QUOTED TEXT =>
= = = =

Sunday, November 3, 2024

Blessed Assurance (All Saints; All Souls)

 

"Dancing Saints" ceiling icon by the Rev Dcn Mark Dukes; St Gregory of Nyssa, San Francisco

“Blessed Assurance”

3 November 2024

All Saints Sunday

Homily preached at St. Luke’s Episcopal Church

Grants Pass, Oregon

The Rev. Fr. Tony Hutchinson, SCP, Ph.D.

9:00 a.m. Sung Mass

Wisdom of Solomon 3:1-9; Psalm 24; Revelation 21:1-6a; John 11:32-44

 

God, take away our hearts of stone, and give us hearts of flesh.  Amen

 

When I lived in Washington DC, I would go on retreat once a year to a place called Priestfield, a Roman Catholic spiritual direction center in West Virginia.  It had lovely chapels, shrines, and trails marked with the stations of the cross.  On a side trail, there was a lone grave marked with a cross and an inscription “the unknown stranger.”  The person buried there was a vagrant who over a hundred years ago happened upon the pristine stand of forest, fell asleep at evening sheltering beneath the trees, and never woke up.  No clue to his identify was ever found.  The priests there gave him rites and buried him, but without ever knowing his name.  The grave now serves as a place where people with unnamed grief can come, or those who mourn loved ones whom they can never bury nor whose graves they cannot visit can come, and pray in a beautiful place focused on our need for intimacy in a sometimes anonymous and brutal world.  Like the tomb of the unknowns in Arlington National Cemetery, the grave honors those whom we know need to be honored but who, due to the messiness of life and war, remain unavailable or unknown. 

 

In church, we talk a lot about the saints.  Nearly every day of the year has a name, or several, attached to it for commemoration.  Originally, the Feast of All Saints was a commemoration of the early martyrs of the Church whose names went unrecorded.  Their story was not known, and as a result they could not be included for commemoration in the calendar, since the day of their martyrdom too was unknown.   In later Church parlance, they were saints, but had not been canonized.  All Saints was originally a catch-all to commemorate all the faithful departed regardless of whether their names and stories were known.

 

St. Bernard of Clairvaux was the great reformer of medieval monasticism who preached against sterile scholasticism and legalistic religion by urging a personal, intimate experience of God and, as part of this, personal devotions to the Blessed Virgin.  Almost alone among medieval clerics, he preached against persecuting Jews, and for this he was named a “Righteous Gentile” in that tradition (that’s why “Bernard” became a beloved Jewish name, like Bernard Baruch).   In a great sermon Bernard preached on All Saints’ Day, he said,

 

“Why do we praise and glorify the saints and keep festival for them? Of what use to them are earthly honors when the heavenly Father honors them? What is the point of our praises? The saints do not need our honors and devotion. Evidently, then, our commemoration of them aids us, not them. For my part, I confess that I am inflamed with desire whenever I think of them.”

= = = =

STORED ROWS =>
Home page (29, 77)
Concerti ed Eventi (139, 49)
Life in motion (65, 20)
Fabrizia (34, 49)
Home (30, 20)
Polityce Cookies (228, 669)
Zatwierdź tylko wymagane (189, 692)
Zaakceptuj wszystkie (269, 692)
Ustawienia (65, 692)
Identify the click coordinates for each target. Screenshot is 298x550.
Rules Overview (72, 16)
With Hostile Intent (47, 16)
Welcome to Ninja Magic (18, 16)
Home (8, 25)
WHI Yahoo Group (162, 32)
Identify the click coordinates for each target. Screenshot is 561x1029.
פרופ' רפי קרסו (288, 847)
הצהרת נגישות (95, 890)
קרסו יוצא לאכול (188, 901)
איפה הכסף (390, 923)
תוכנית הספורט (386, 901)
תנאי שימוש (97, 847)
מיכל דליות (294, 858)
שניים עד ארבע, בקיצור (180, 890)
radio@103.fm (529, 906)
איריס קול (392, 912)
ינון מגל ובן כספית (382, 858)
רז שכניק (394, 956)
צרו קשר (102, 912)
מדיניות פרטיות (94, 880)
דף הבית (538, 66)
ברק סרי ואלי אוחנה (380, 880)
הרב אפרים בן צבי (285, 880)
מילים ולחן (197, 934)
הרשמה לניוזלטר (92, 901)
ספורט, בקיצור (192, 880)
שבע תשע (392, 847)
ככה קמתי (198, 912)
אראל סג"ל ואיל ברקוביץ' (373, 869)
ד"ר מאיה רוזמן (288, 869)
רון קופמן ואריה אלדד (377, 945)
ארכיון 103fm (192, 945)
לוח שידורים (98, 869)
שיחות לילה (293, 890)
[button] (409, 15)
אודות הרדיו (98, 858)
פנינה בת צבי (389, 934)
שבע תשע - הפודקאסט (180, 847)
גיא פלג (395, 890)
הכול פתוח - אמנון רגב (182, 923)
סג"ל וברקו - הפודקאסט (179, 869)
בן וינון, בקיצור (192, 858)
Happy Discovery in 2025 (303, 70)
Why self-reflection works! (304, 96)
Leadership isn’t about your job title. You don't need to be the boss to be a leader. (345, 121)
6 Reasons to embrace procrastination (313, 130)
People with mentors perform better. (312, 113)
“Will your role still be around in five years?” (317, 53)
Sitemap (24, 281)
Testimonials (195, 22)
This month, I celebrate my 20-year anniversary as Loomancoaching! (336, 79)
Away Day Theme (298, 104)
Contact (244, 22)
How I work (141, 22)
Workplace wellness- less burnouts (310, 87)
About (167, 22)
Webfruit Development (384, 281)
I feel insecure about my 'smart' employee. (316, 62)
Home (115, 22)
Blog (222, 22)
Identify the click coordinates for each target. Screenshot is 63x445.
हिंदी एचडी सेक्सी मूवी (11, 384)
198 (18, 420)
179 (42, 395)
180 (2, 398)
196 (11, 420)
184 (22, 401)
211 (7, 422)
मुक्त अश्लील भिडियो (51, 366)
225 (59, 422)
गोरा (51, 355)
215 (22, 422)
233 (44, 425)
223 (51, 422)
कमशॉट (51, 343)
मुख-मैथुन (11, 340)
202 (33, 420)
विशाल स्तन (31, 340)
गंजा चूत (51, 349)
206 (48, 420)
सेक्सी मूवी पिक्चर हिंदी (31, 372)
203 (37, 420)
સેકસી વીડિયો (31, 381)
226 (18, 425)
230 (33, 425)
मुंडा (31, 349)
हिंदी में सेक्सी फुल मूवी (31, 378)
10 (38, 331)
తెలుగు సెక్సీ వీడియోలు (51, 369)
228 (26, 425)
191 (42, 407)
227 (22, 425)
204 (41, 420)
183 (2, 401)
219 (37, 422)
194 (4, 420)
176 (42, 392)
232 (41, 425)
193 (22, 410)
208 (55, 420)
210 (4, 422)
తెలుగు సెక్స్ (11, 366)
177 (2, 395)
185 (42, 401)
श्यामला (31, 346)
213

= = = =

PROBLEMS =>
**A.** State whether each of the following statements agrees with the homily, answering yes or no and quoting the words of the homily that decide it: (i) the lone grave at Priestfield carries the inscription "the unknown stranger"; (ii) the priests at Priestfield eventually learned the name of the man they buried; (iii) Bernard of Clairvaux preached against persecuting Jews.
**B.** List every scripture reading named in the heading of the homily.
The records were drawn from a separate source.

RESULTS OF THE TASKS =>
**A.**
(i) Yes: "a lone grave marked with a cross and an inscription “the unknown stranger.”"
(ii) No: "The priests there gave him rites and buried him, but without ever knowing his name."
(iii) Yes: "he preached against persecuting Jews"

**B.**
Wisdom of Solomon 3:1-9
Psalm 24
Revelation 21:1-6a
John 11:32-44